Затем я спросил кузину, не случалось ли ещё чего-либо необычного в связи с этим делом. Махула ответила:

― Раз вечером о ту пору я возвращалась домой из оливняка и зашла к святой Анастасии перекреститься и зажечь лампадки; пока смеркалось, я всё слышала какой-то шум, и престранный шум, в том соседнем зданье из мрамора, про которое говорят ещё, что оно проклято… Потом в другой раз, ночью, мне привиделось во сне, будто я была в церкви святой, и будто увидала что-то странное, как оно высовывается и выходит, и катится прочь из того проклятого зданья… И причудилось, будто появилась красивая девушка, очень красивая, всё лицо её светилось, и она дала мне цветочек, белый, благовонный, и говорит мне: “На, дай своему сыну понюхать: это цвет эдемский”. Вдруг возвращается та тварь, странная, чёрная с красным, что выскочила из старого зданья, возвращается, значит, разъярившись, и бросается на меня, и всё хочет вырвать из моих рук цветок, который мне дала та красивая девушка, видать, святая Анастасия… В тот миг святая появляется снова, как будто вышла из царских врат алтаря, и вербной веточкой, что держала в руке, раз, и срубила ему лапу, треклятому, что хотел забрать у меня цветок… Вот что мне привиделось.   

Весь день блуждал я по оврагам и по взморью, вдоль дикого побережья, северного, истерзанного прибоем, и лишь к закату возвратился в усадьбу Стойоса, чтобы немного вздремнуть. Когда я проснулся, уже взошла луна, но я утратил охоту спать на весь остаток ночи.

Ноги сами вновь принесли меня к часовне святой Анастасии. Я зажёг кусок свечи из умеренно разбавленного примесями воска: её я купил накануне в городке, разрезал на четыре части удобства ради, и, завернувши в бумагу, убрал в карман. Минувшей ночью я забыл выложить из кармана обрезки свечи. 

Я прилепил эту свечу к подсвещнику и присел в одной из двух или трёх имевшихся там стасидий отдохнуть… Потом мне захотелось преклонить колени, и я попытался молиться, но забывался в дрёме. Я закрыл глаза, надеясь поспать, но боль бодрствовала у меня внутри.

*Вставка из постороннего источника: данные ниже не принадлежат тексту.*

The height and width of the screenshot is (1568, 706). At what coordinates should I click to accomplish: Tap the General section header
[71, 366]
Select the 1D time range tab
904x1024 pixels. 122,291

В одинокие часы той ночи, среди бессвязных молитв и невольных богохулений, я уплывал, как в беспамятстве, в иной мир. Я слышал звуки, шёпоты и голоса. Мне мерещилось, что воспоминания и образы, осаждавшие мой разум, обретали очертания и тела, галдели в ушах моих, как стаи неисчислимых крылатых душ; я смотрел на икону святой, и она казалась мне такой прекрасной, какой явилась во сне кузине Махуле. Затем почудилось мне, что другой образ встал пред иконой и закрыл её.

В то мгновение я услышал громкий шум, раздавшийся снаружи, справа от храма, где находилось древнее, “проклятое”, здание. Немедля мне пришёл на ум рассказ кузины Махулы. Я схватил свечу и выбежал за дверь. 

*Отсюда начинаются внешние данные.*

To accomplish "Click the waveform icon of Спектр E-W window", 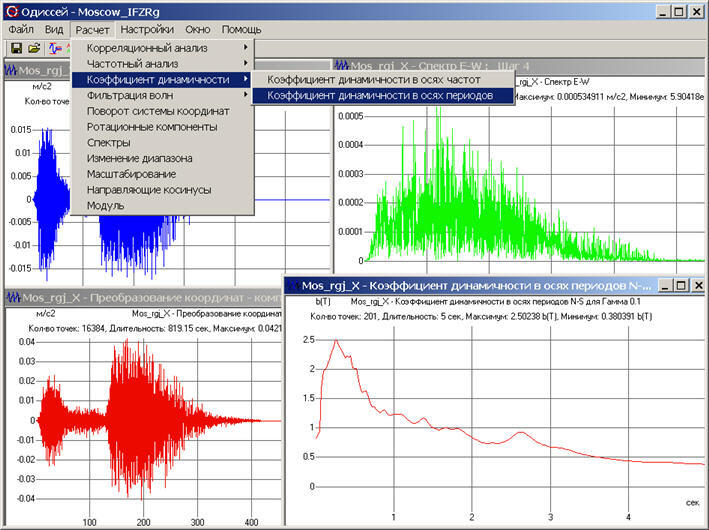I will [x=341, y=66].
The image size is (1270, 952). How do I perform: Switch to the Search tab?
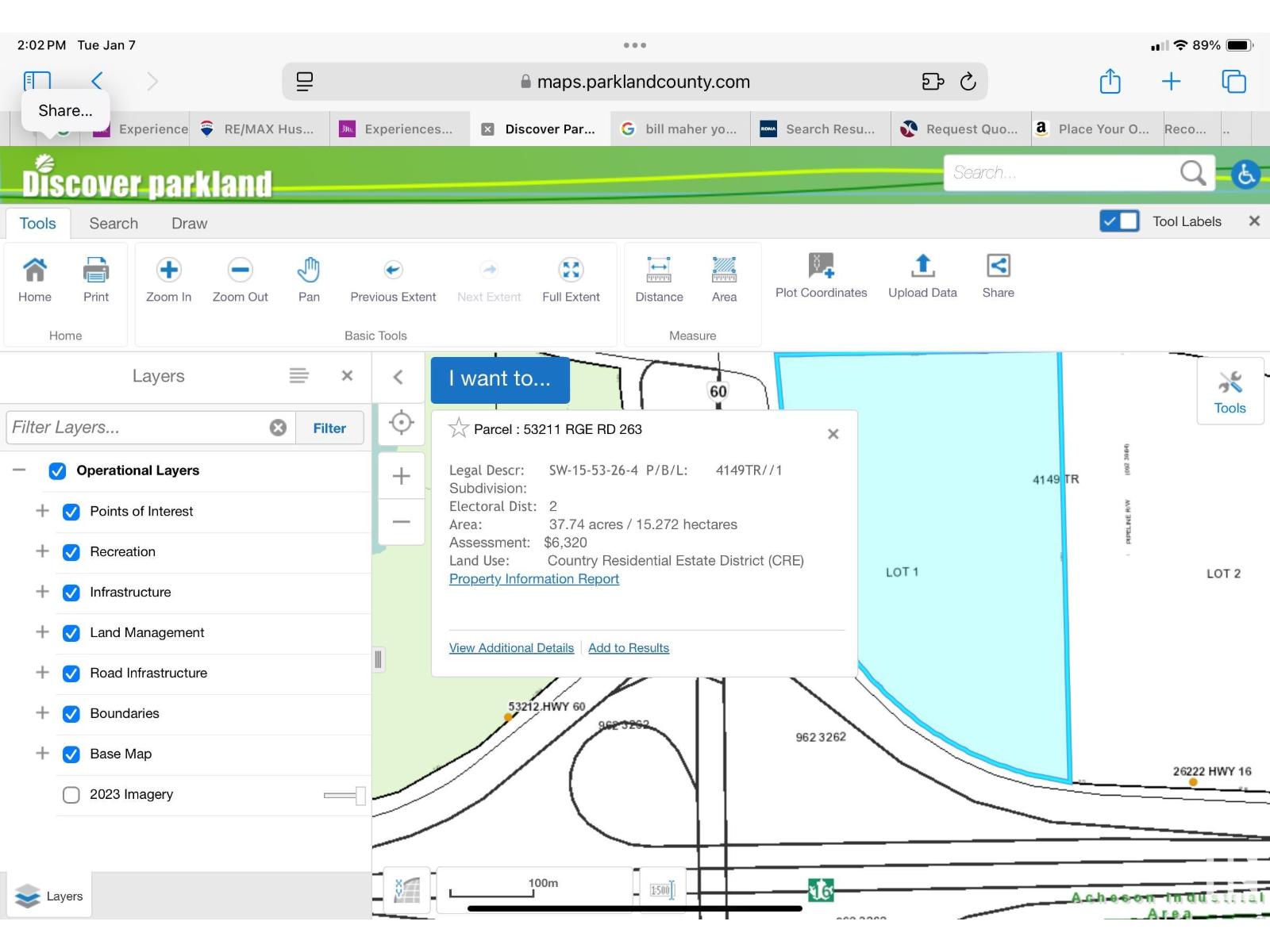click(x=114, y=224)
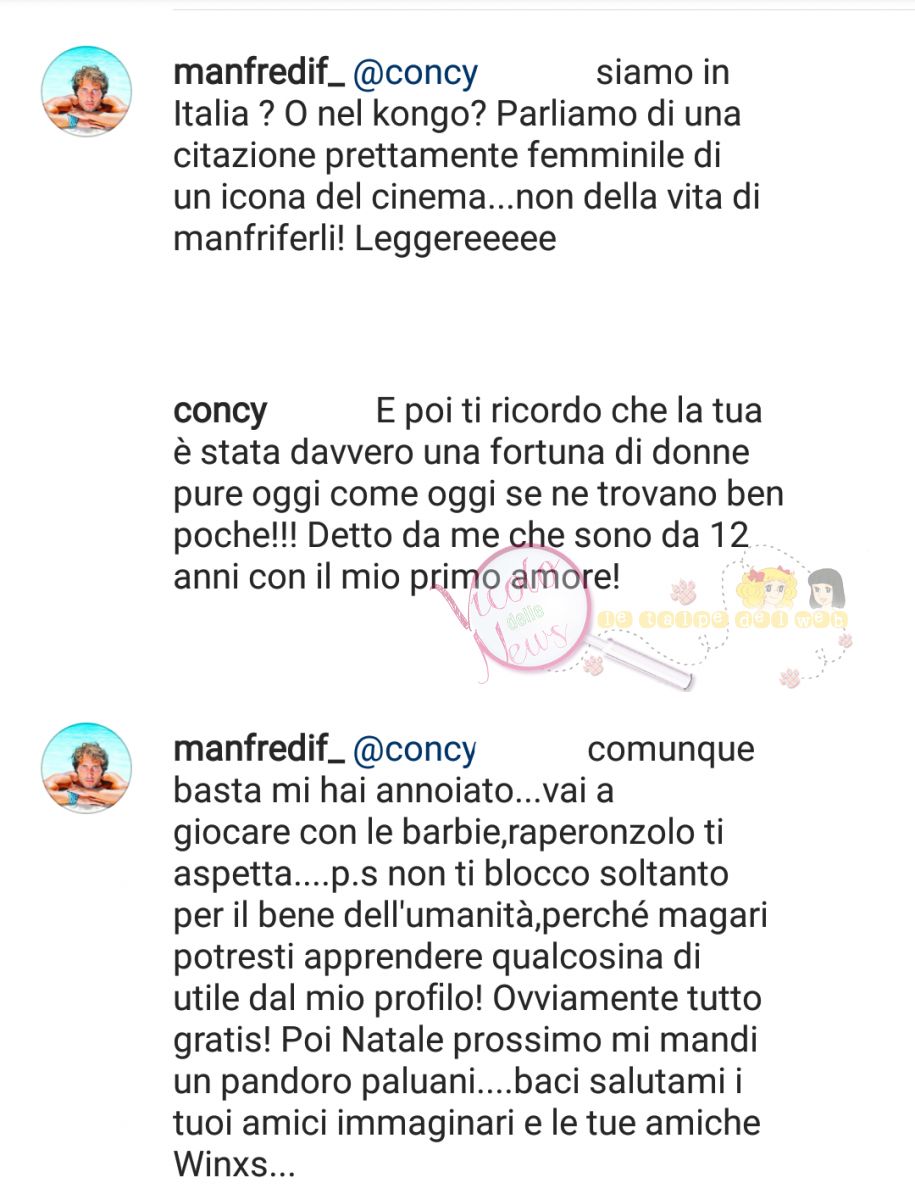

Дул прохладный ветерок, угрожая загасить свечку. Поскольку мне приходилось прикрывать пламя ладонью, я ничего не видел, кроме церковной стены. Луна была затянута облаками. Я едва различал в полумраке мраморное здание, и более ни зги. Мне показалось, будто что-то спрыгнуло со стены и обратилось в бегство; быть может, то был дикий кот, или ласка, охотившаяся в темноте.

Я вернулся в храм и сотворил крестное знаменье. Вновь сел в стасидии. Фигура, что мне мерещилась стоявшей там, с чистотою в опущенных долу глазах и сладостью вокруг уст, медвяных и нежных, обменивалась знаками, как мне показалось, с иконой святой. Мне почудилось, что губы её шептали мольбу, и взгляд иконы отвечал согласием…

Сон тогда объял меня, сидевшего в стасидии. Сон был без грёз, все грёзы развеяла бдительность. Только в глубине моего сознания послышался некий голос, похожий на оракул, прошептавший неясно: “Ступай, неисцелимый: боль будет твоей жизнью…”

Я проснулся. Поднялся и ушёл. Я чувствовал злую радость от того, что святая не вняла моей молитве.”